New Delhi, Feb 7 (UNI) The Textiles Ministry on Saturday described the landmark trade agreement between India and the United States as a major catalyst enhancing textile trade relations between the two countries and hoped that it could be a major economic game changer for the sector.
For textiles exports, it opens up a 118 billion USD US global market of imports of textiles, apparels and made-ups.

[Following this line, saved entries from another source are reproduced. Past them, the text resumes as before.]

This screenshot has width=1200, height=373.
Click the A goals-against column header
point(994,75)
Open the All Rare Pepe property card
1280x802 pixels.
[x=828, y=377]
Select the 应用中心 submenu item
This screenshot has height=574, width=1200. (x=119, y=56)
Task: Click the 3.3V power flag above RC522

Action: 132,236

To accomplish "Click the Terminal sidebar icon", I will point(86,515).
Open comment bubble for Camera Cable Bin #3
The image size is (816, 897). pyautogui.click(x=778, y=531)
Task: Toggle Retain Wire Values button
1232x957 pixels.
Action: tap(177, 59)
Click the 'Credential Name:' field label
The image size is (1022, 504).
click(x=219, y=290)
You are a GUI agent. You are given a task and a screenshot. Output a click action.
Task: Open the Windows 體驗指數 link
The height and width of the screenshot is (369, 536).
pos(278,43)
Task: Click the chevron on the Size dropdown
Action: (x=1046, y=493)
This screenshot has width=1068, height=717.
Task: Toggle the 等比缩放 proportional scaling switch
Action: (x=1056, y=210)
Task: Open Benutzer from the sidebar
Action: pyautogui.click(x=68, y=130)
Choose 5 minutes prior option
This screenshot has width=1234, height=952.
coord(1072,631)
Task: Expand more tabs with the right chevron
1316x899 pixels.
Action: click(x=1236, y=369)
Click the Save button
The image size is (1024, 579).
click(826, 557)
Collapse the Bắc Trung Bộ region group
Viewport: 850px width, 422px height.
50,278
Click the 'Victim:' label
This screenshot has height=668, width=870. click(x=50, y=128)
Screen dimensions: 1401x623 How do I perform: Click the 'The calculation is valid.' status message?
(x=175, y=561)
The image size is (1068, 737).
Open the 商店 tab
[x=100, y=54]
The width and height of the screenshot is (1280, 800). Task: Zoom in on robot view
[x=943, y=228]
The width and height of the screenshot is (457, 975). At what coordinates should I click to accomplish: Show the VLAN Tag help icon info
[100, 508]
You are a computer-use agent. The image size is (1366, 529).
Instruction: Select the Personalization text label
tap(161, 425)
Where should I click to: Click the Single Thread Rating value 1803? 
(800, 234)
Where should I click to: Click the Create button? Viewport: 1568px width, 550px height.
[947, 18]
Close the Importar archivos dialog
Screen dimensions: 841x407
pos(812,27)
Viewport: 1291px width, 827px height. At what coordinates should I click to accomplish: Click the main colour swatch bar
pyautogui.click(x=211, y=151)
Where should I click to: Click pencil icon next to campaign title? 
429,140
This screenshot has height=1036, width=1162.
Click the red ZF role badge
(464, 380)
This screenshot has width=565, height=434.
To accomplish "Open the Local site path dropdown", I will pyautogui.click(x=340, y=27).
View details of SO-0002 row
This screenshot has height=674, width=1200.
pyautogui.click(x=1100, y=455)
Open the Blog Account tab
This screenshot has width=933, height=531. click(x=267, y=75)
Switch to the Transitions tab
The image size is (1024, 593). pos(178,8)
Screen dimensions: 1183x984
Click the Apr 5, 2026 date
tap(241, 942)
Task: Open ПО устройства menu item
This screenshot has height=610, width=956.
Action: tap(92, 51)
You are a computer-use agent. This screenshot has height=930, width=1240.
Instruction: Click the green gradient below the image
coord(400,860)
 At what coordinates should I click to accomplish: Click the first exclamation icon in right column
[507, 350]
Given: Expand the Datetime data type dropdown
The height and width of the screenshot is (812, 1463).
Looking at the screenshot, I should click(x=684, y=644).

With the US being India’s largest export destination of around 10.5 billion USD exports, comprising around 70 per cent apparel and 15 per cent made-ups, this is a major opportunity.
It is expected to play a pivotal role in India achieving its intended target of 100 billion USD exports in 2030. The deal is expected to provide the requisite momentum, with the US to contribute to more than 1/5th of this target.
The 18 per cent reciprocal tariffs on all the textile products, including apparel and made-ups, will not only remove the disadvantage that Indian exporters had, but would place them in a better position than most competitors like Bangladesh (20 per cent), China (30 per cent), Pakistan (19 per cent) and Vietnam (20 per cent) who have higher reciprocal tariffs.
This would alter the market dynamics as large buyers would surely re-examine their sourcing in the light of this agreement.
The agreement would also enable the industry to be cost-competitive and diversify its risks by sourcing intermediates for the textiles sector from the US. This would facilitate the manufacturing of value-added textiles in the country and diversify our production and exports.
The deal would generate additional employment and encourage investments by US entities, the Ministry said.